His popularity was creating political pressure on the restored Kha'Ri as well, who finally insisted that he either come home to rule or publicly give them his blessing. The last straw was when he was forced to bluntly rebuke a particularly obnoxious would-be worshipper, and the offended admirer attempted to assassinate him in retaliation, but ended up severely wounding Garibaldi's fiancée instead. G'Kar decided to leave Babylon 5 and explore the galaxy with Lyta Alexander, knowing that he could do no more for his people there and that to stay would only cause more unrest. He appointed Ta'Lon as his successor. Ta'Lon was quite surprised by the selection, but in a recorded message, G'Kar explained he had become a distraction for his people, and that a position such as G'Kar's required one to be equal parts warrior and priest. G'Kar felt he had become more priest than warrior, and to create a balance, someone who was more warrior than priest was required to succeed him: someone like Ta'Lon.

As in depicted in the TV movie, Legend of the Rangers, G'Kar plays a role in reforming the Rangers when he defended Ranger David Martel from dismissal for withdrawing from battle when his ship is severely damaged to the point where it lost all practical fighting ability. Ambassador G'Kar convinces the Rangers' ruling council that they were being unreasonable for seeking to punish a ranger for merely exercising appropriate prudence for the sake of his crew. When Martel and his crew became the heroes of the hour by saving an ambassadorial party, which included G'Kar himself, from The Hand, the Narn's argument was vindicated.

G'Kar would later return to Babylon 5 at least once more for a diplomatic conference.

=== Death ===
G'Kar died in 2278 while locked in combat with the Drakh Keeper controlling Londo Mollari's body. (Londo was tired of living and requested that G'Kar kill both him and Drakh).
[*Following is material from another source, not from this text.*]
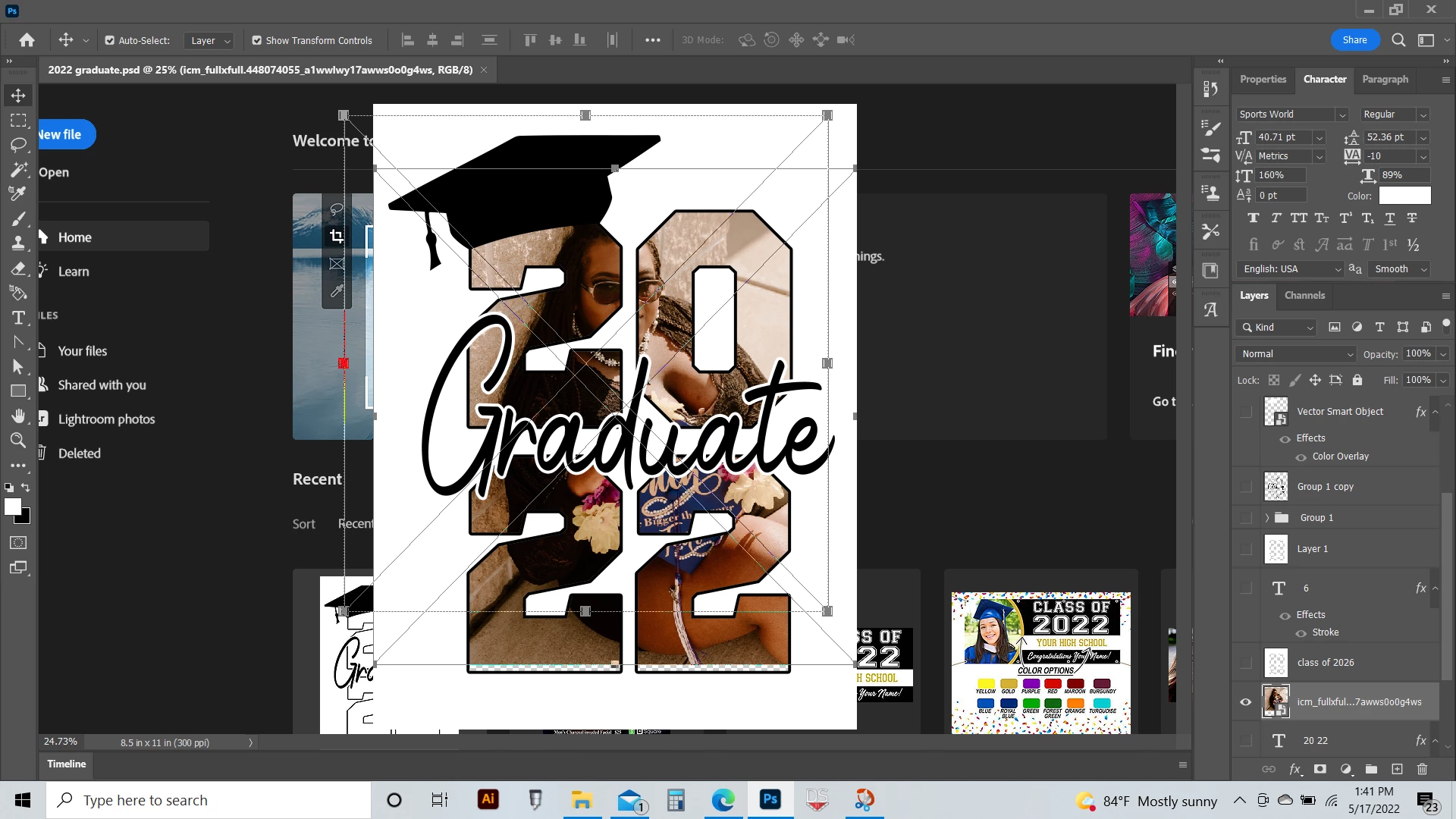Select the Hand tool

(x=18, y=416)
The sacrifice of G'Kar and Londo allowed Sheridan, Delenn, and their son David to escape from Centauri Prime.

=== Aftermath ===
After the death of G'Kar in Centauri Prime, Emperor Vir Cotto honored G'Kar and Londo's sacrifice by building a gigantic statue of them at the main gates to the Centauri capital city. These statues were built so that the two men were standing guard over the city, and watching each other's backs. The Book of G'Kar continued to gain popularity following his death, and along with G'Quan he became one of the most widely read authors amongst the Narn. Shortly before he died in 2281, John Sheridan had one last meal with his friends. During the toast for all those who had died, Michael Garibaldi eulogized G'Kar.

== Actor History ==
Andreas Katsulas died on February 13, 2006, due to lung cancer. As a result, except for archival footage, the character of G'Kar will not make any future appearances in Babylon 5-related television or movie productions. In the Babylon 5: The Lost Tales 2007 anthology, it is explained that both G'Kar and Stephen Franklin, who was played by Richard Biggs (deceased in 2004), had left to explore space beyond the galactic rim.
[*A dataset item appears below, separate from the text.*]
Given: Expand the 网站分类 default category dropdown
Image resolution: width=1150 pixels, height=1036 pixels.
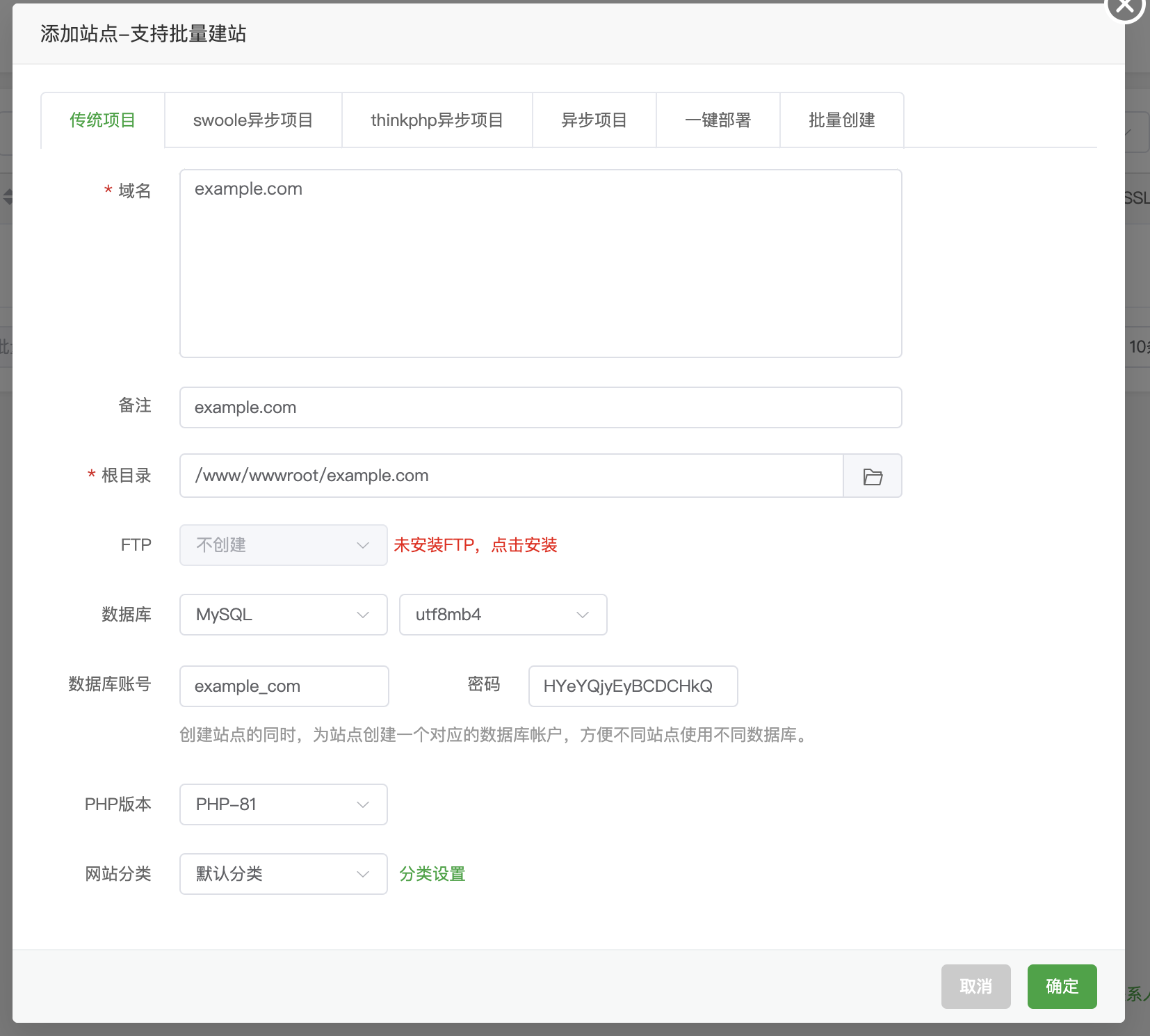Looking at the screenshot, I should [x=282, y=874].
== Reception and literary analysis ==
G'Kar has been subject to literary analysis, for example as a leader. According to Kimberly Yost, initially an antagonist ("an angry and self-righteously indignant"), he "evolves to a sympathetic freedom fighter, democratic idealist and spiritual leader". Yost also notes that treatment of G'Kar and the Narns in general is relevant to the discourse of racism. Due to Narn having reptilian (if humanoid) appearance, their "monstrous" appearance led to issues of trust when dealing with other races.